▶ **YOUR TASK**
Spot each line in the records below where the word "agent" occurs, then copy it.

══ ENTRIES SHOWN ══

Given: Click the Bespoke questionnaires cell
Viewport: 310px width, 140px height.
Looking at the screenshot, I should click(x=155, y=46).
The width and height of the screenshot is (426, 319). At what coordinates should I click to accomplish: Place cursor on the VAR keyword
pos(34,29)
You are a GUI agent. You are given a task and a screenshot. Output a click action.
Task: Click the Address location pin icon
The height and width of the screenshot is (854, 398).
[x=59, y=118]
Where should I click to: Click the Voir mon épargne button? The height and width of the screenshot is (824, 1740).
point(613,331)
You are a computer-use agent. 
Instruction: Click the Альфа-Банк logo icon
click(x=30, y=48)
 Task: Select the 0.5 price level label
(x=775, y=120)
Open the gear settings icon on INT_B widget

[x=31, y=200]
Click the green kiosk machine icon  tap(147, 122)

═══
══ ENTRIES SHOWN ══

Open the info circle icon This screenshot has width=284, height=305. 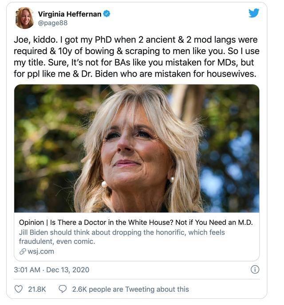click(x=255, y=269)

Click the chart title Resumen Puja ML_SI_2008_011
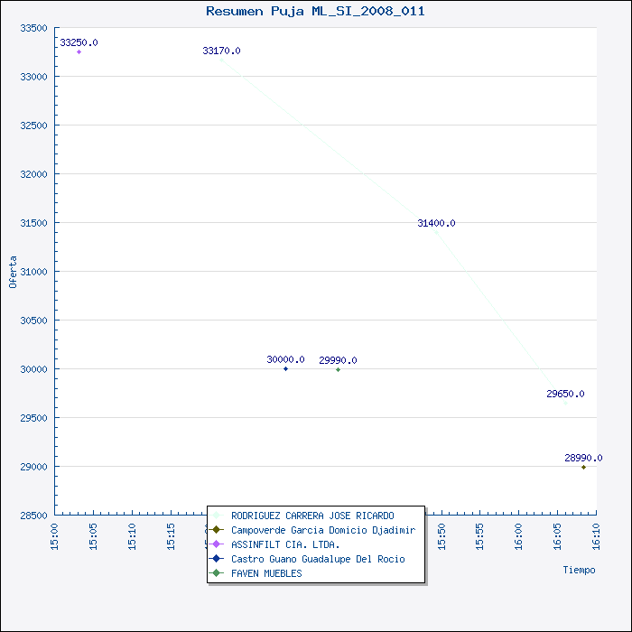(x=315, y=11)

═══

▶ **FINAL ANSWER**
You are a GUI agent. You are given a task and a screenshot. Output a click action.
You are a computer-use agent. 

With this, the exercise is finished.